Dobbiamo quindi imparare ad usarli

in maniera consapevole, distinguendo

le buone fotografie da quelle che

invece non meritano attenzione. Le

immagini devono trasmettere un’emozione,

catturare l’attimo, cogliere

il senso di una storia più di mille parole,

ma devono soprattutto suscitare

in chi le osserva domande utili ad

aumentare senso critico e consapevolezza.
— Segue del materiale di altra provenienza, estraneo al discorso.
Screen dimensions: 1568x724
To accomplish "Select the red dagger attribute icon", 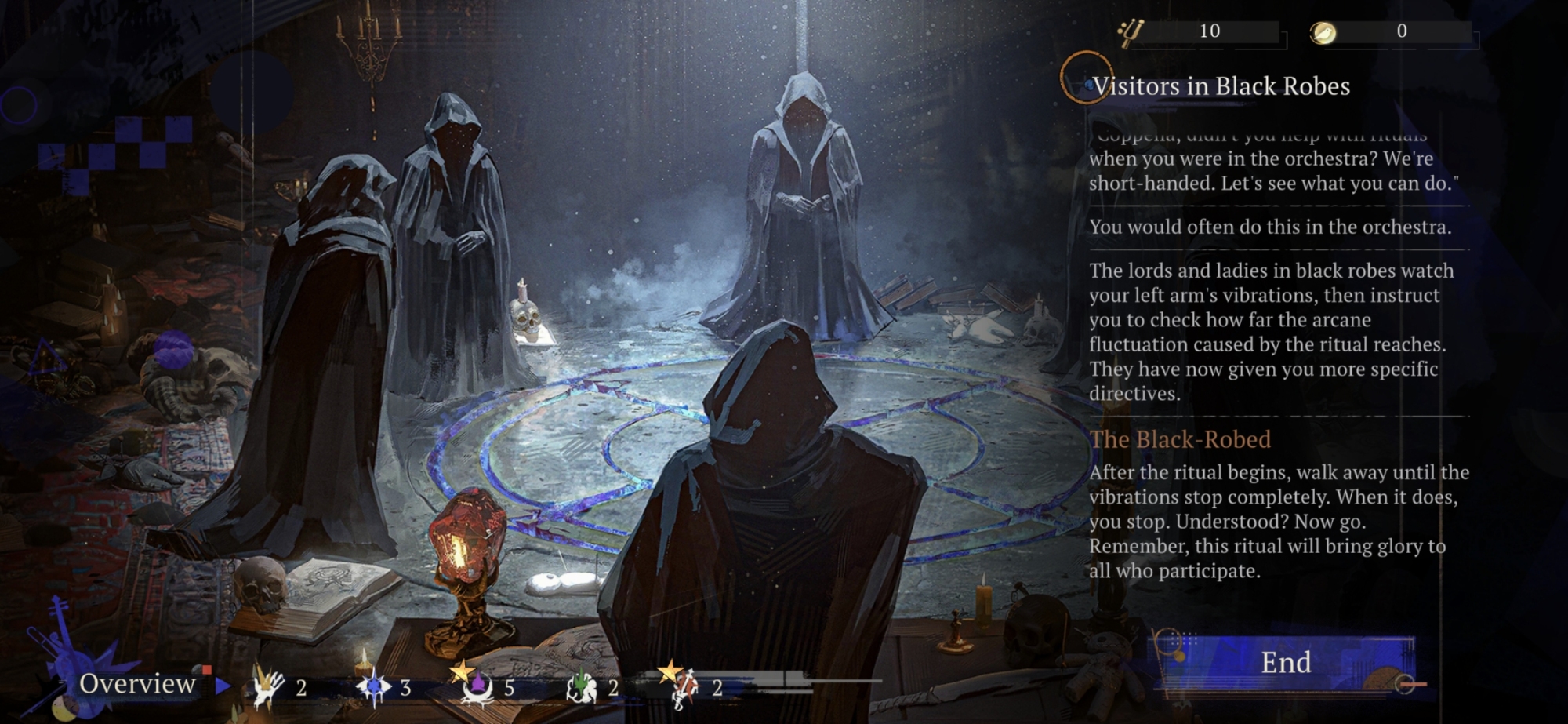I will coord(684,688).
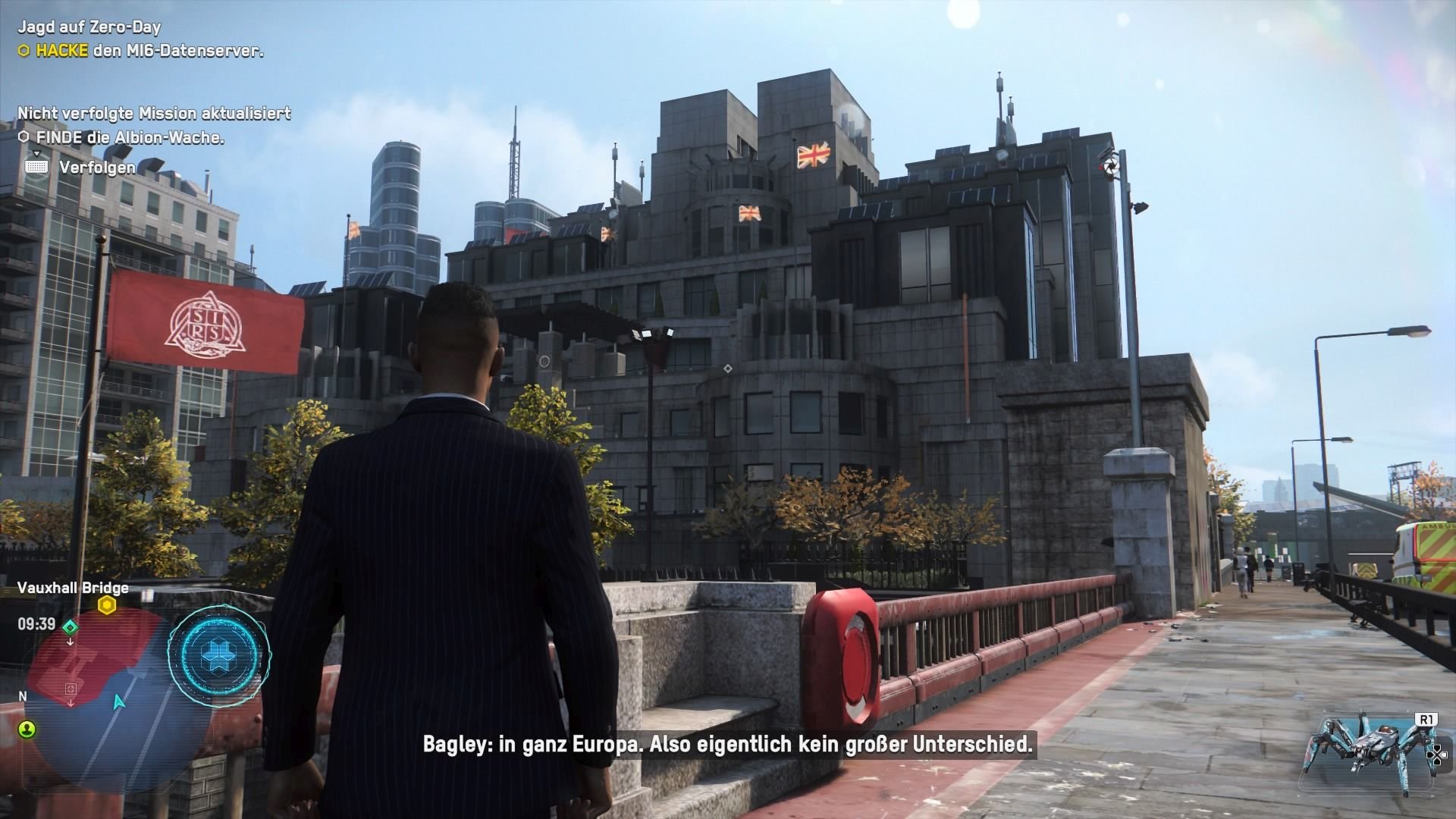The height and width of the screenshot is (819, 1456).
Task: Click the player arrow cursor on the minimap
Action: 118,703
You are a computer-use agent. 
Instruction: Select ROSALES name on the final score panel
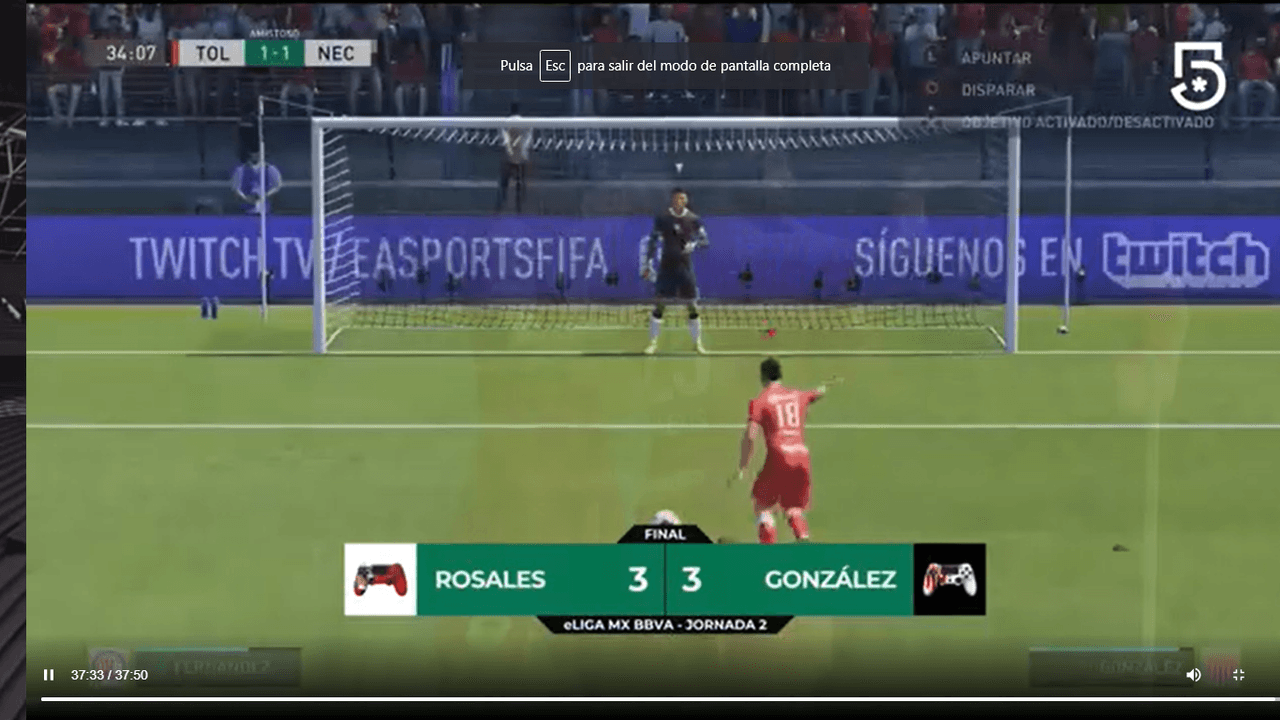click(489, 580)
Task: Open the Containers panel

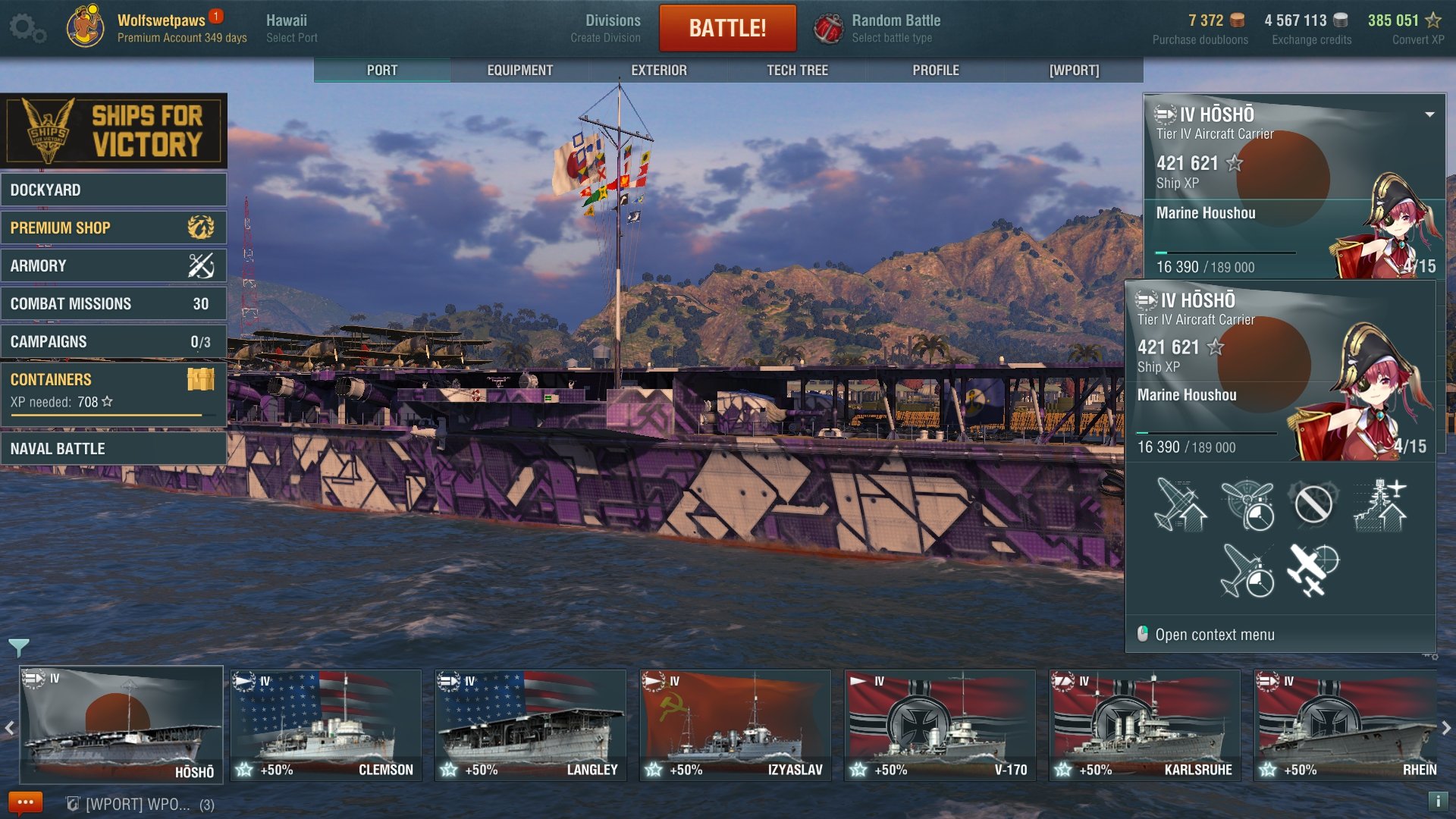Action: click(114, 390)
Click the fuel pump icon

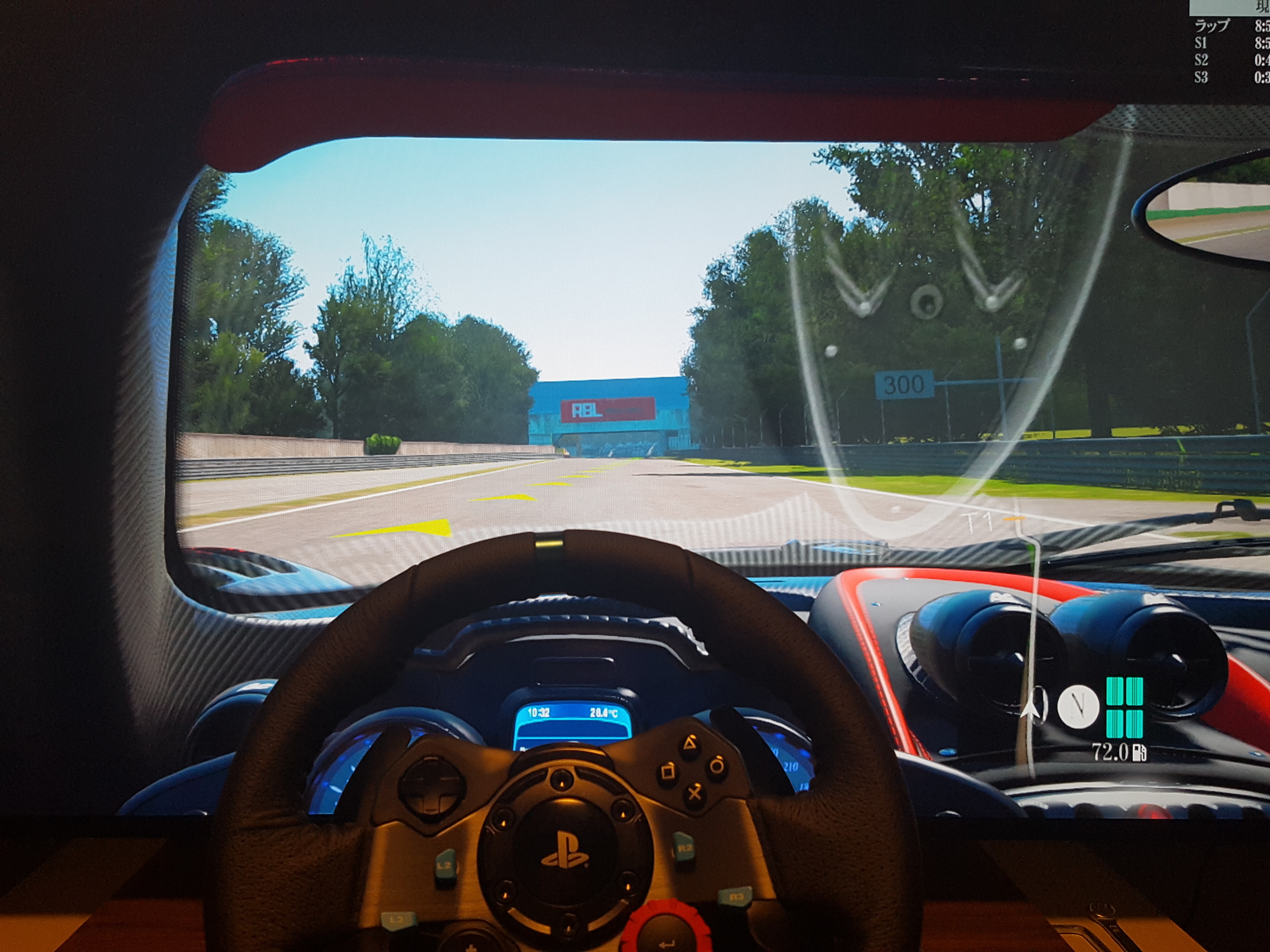click(x=1140, y=752)
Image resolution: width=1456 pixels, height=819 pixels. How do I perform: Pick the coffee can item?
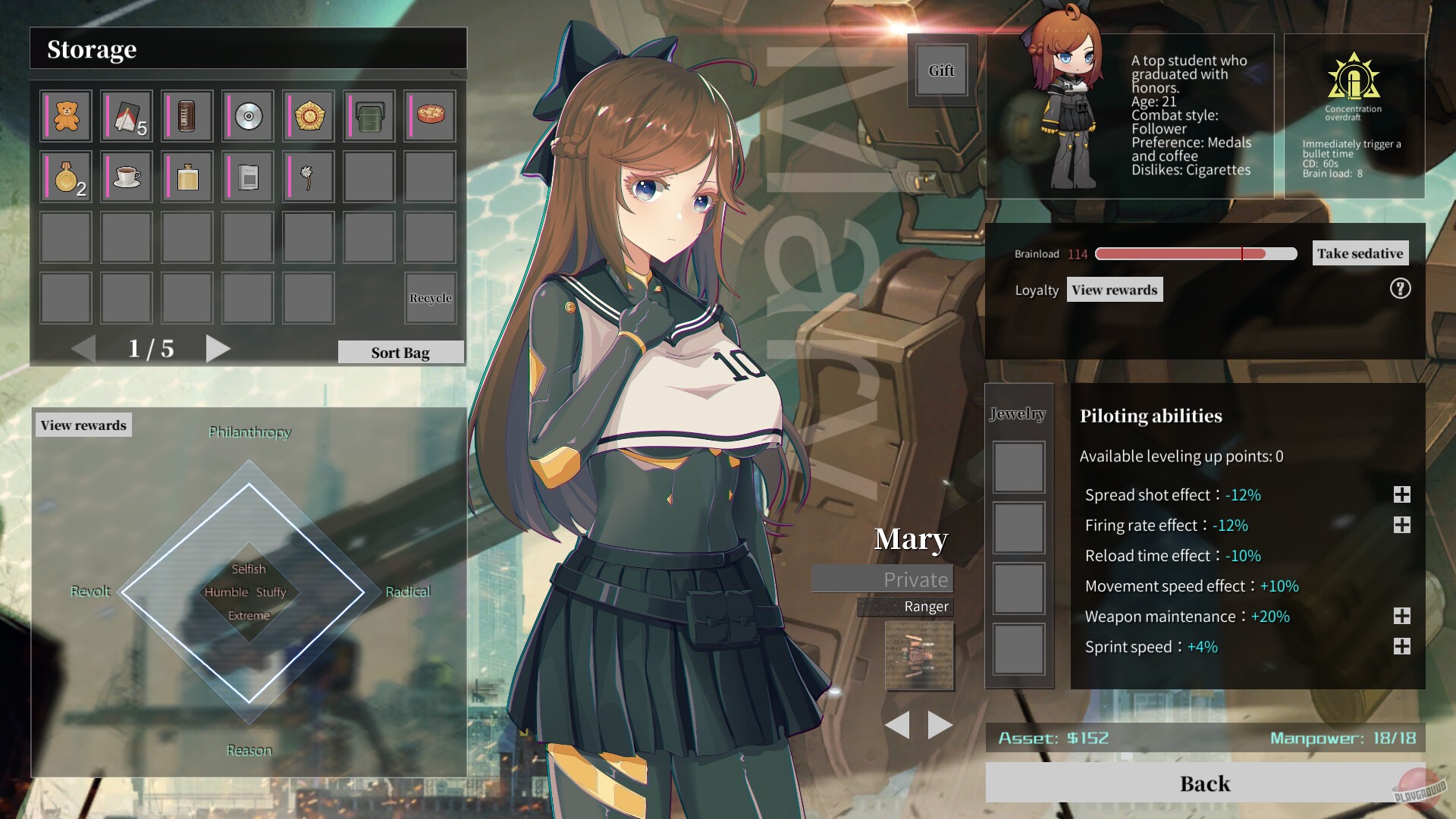[x=187, y=115]
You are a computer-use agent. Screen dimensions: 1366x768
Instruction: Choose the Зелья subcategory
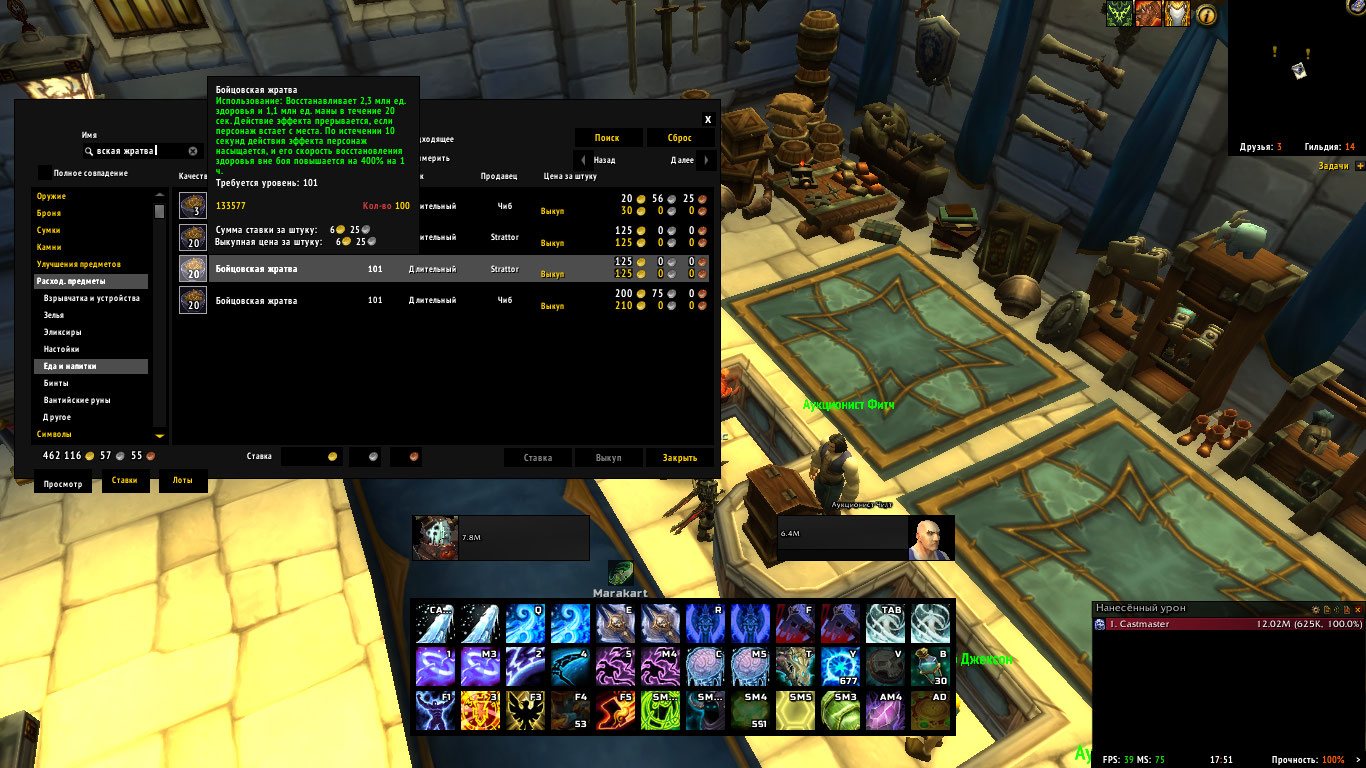tap(55, 315)
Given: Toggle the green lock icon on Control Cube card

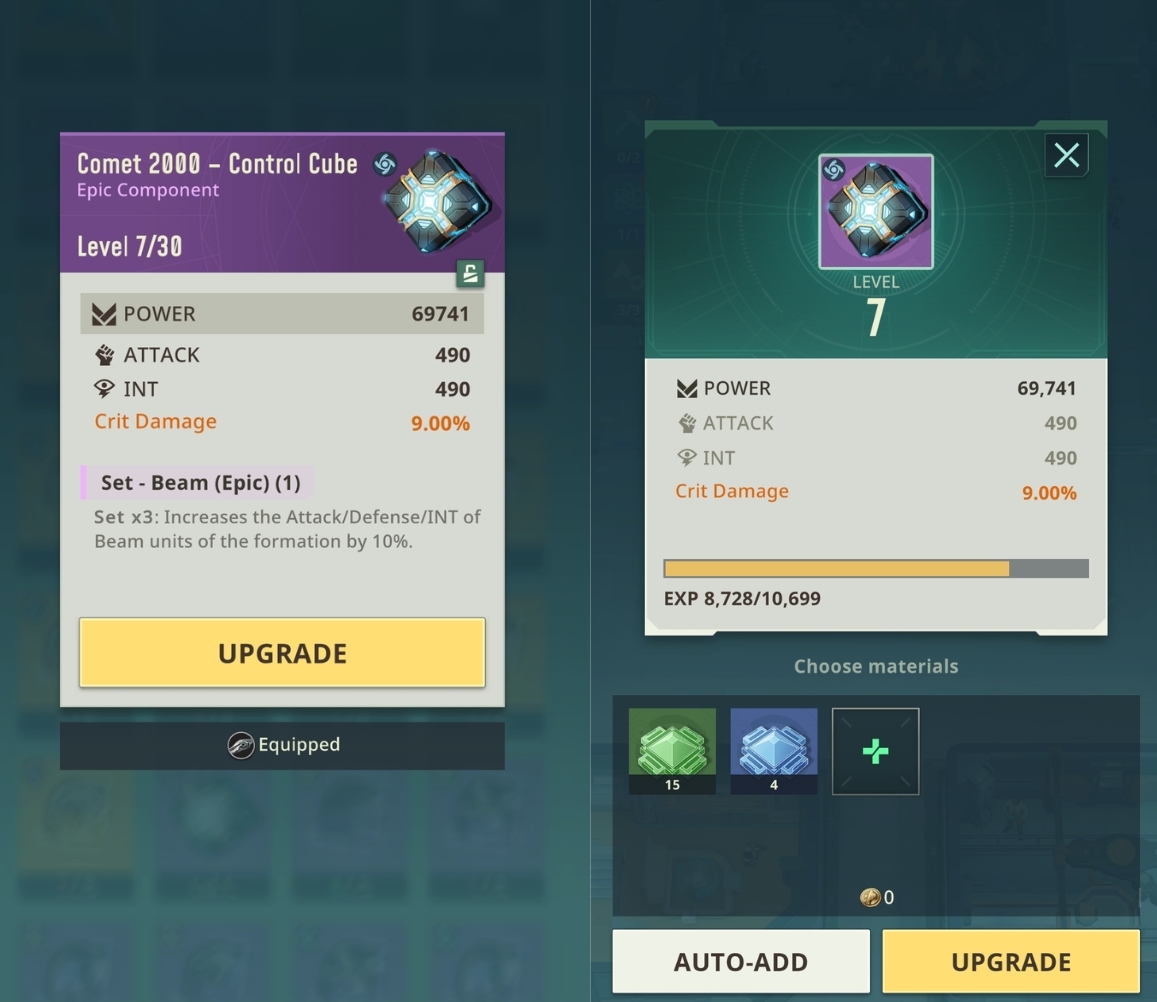Looking at the screenshot, I should pyautogui.click(x=470, y=273).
Cosa pensi dell’utilizzo di Photoshop

nella street photography?

La foto di strada non ha necessità di

grandi interventi di postproduzione ma

di una semplice messa a punto. Grandi

autori del passato come Garry Winogrand

o William Klein sostengono che

il mondo è imperfetto e va fotografato

per quello che è. L’importante è sempre

essere onesti con se stessi e con

gli altri.

Da alcuni anni organizzi, con Alex Liverani

e Francesco Sembolini, l’Italian

Street Photo Festival. Quali sono

le finalità di questa iniziativa?

L’idea di realizzare un festival italiano

di street photography è nata a Francesco

Sembolini, e dal momento che siamo

tutt’e tre esperti in questo genere

di fotografia, abbiamo creato una squadra

unendo le nostre esperienze e competenze.

Quella di quest’anno è la terza

edizione nella sede delle Officine Fotografiche

a Roma. Un’avventura che

ci sta regalando grandi soddisfazioni,

consentendoci di organizzare giornate

d’incontro sulla fotografia alla presenza

anche di maestri di fama internazionale.